The vibrations rattled through the stage under her feet and into her muscles as Quinn belted out one of her karaoke faves. I Still Haven't Found What I'm Looking For by U2. Sure, she was no Bono, but the lyrics from one of her favorite songs to sing shifted something in her every time she sang them.

If there was a time in his life when even the legendary Irish singer Bono didn’t know what the hell he was doing, she wasn’t going to hold it against herself that she still hadn’t found what she was looking for either.

Or she’d at least try. Things like that were often easier in theory than practice.

Clutching the microphone with both hands, her gaze skimmed the bar as her lips moved with the music. She didn’t need the lyrics on the screen, not for U2, not for Heart, Alannah, Madonna, Roxette, or Stevie. She knew them by heart and sang them with reckless abandon.

Tuesday nights were only ever busy in Pucks because of karaoke. And, while the place wasn’t exactly booming, she had a modest audience of drunken freshmen who sang along with her. One guy even held up an unlit lighter, swaying in his chair while yelling how much he loved her and wanted her to have his babies.

Flattering though he was, she didn’t date younger men. In fact, she hadn’t dated anyone in a long time. Something she thought might change with each passing Tuesday. Surely odds were that she’d find someone compatible at some point, right?

If Clary Fairchild managed to find Jace, Alec, and Izzy all at the same time outside a bar in the very first episode of Shadowhunters, there had to be some point in time where Quinn would meet a regular guy.

She didn’t even need for him to be a hot Shadowhunter kicking demon ass on the regular. Just an everyday guy who wasn’t a douchebag. She wasn’t asking for much. At least, she didn’t think so.

Just someone who perhaps enjoyed karaoke, sci-fi, maybe even an occasional game of Mario Kart, and who could carry a conversation beyond ‘nice tits’ and sending dick pics so she knew what he was equipped with and where he wanted to put it.

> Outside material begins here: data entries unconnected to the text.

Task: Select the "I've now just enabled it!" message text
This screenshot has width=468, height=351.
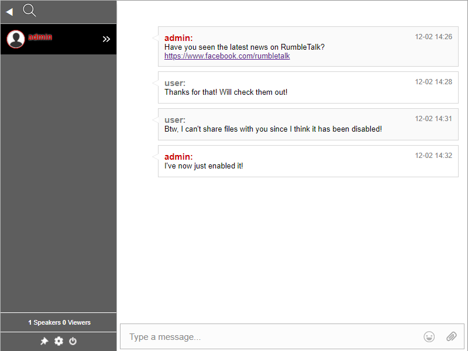Action: click(204, 166)
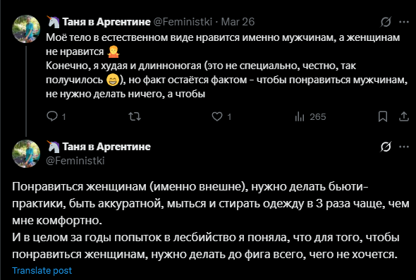Repost the first post by Таня в Аргентине
Viewport: 416px width, 280px height.
(x=135, y=116)
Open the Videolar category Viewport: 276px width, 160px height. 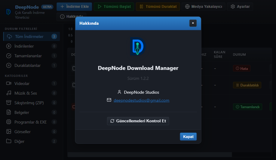coord(32,83)
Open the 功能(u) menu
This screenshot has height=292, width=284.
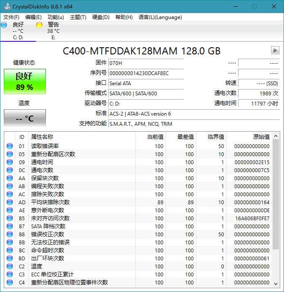coord(56,17)
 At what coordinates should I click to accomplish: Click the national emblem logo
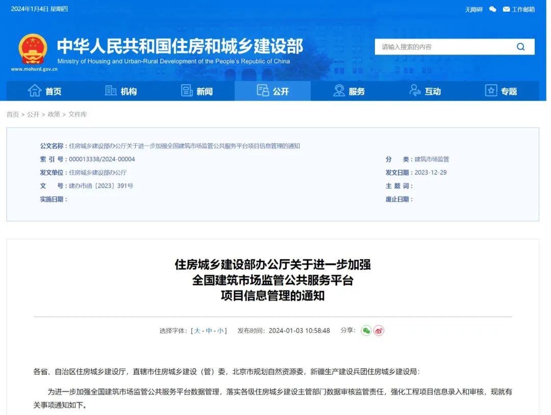[x=33, y=49]
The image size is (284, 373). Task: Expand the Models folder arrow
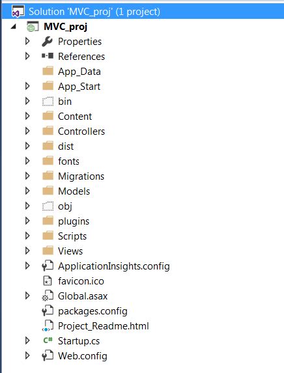tap(27, 191)
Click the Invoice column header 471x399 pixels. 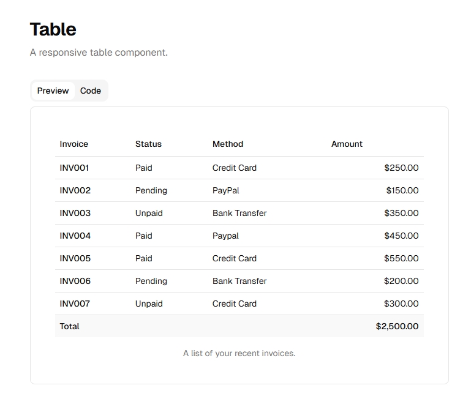click(x=74, y=144)
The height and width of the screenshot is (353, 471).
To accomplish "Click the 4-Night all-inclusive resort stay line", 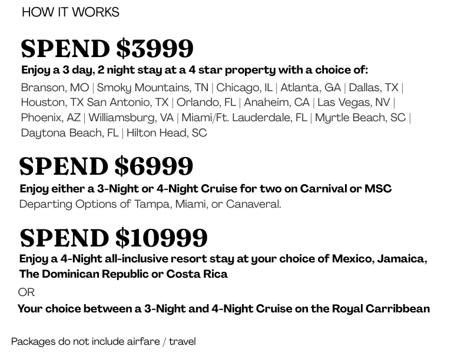I will 223,259.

Why did guys think dick pics were hot?

Jen the bartender held up a glass offering her a refill when she made eye contact and Quinn nodded. She’d been singing Tuesday night karaoke in Pucks for just over a year and as she stared down her sophomore year at the University of Minnesota, she knew that wouldn’t change any time soon. It was her happy place.

Two women sat at the end of the bar drinking pink cocktails from tall glasses with orange slices hanging on the rims making eyes at a guy slouched over a half full glass of something golden. If there had been ice cubes in the tumbler in front of him, they’d long since melted.

His shaggy hair was mussed from fingers running through it, and the collar of his shirt was open and tugged to the side. He turned toward the two chatting women, giving Quinn a perfect line of sight to his face.

William Morrison. Will. Team captain of the Minnesota Snow Pirates. Former captain. 5 feet 11 inches, 180lbs, right handed shot on the ice, birthday July 6th. And the deliciously hot guy who all but made her forget her damn name when they’d met at Cleo’s first book signing. He’d bought her books, like some kind of fictitious too-good-to-be-true man that only exists in women’s fantasies – and romance novels – then lost the receipt with his number on it, and never seen nor heard from again.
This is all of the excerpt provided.